* [TASK DESCRIPTION]
Below are records to give again exactly; omit each image they contain.

§

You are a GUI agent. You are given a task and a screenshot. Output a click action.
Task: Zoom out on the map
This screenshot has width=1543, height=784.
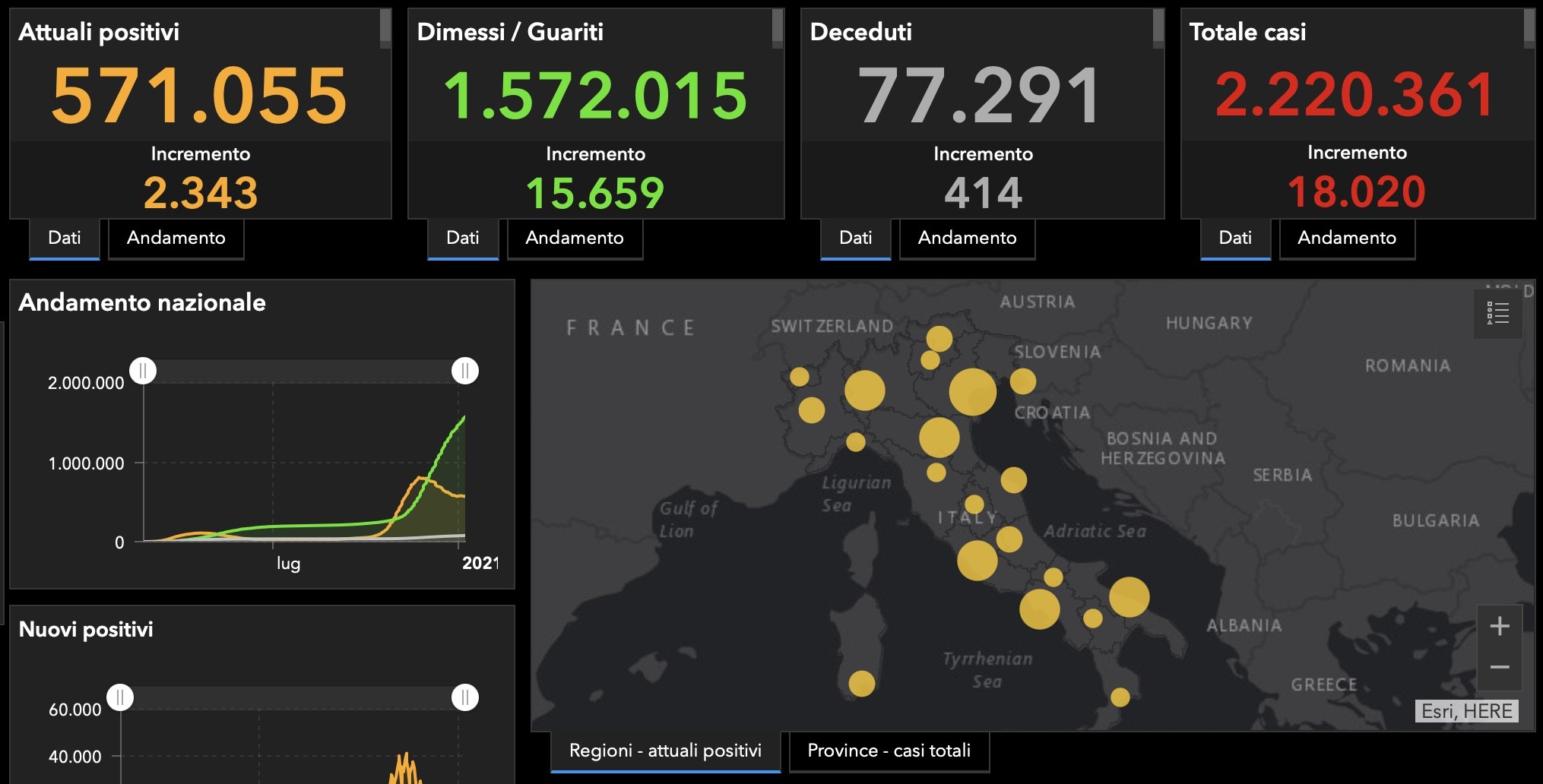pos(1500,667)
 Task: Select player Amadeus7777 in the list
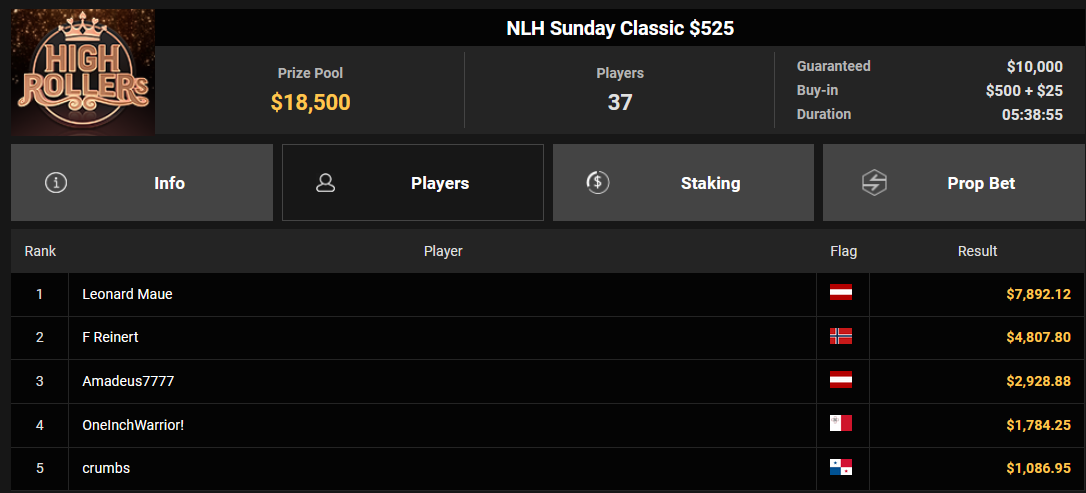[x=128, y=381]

§

* [ANSWER SECTION]
You are a GUI agent. You are given a task and a screenshot. Output a click action.
Task: Zoom out on the map
This screenshot has width=1543, height=784.
pos(1500,667)
 Task: Select player Amadeus7777 in the list
[x=128, y=381]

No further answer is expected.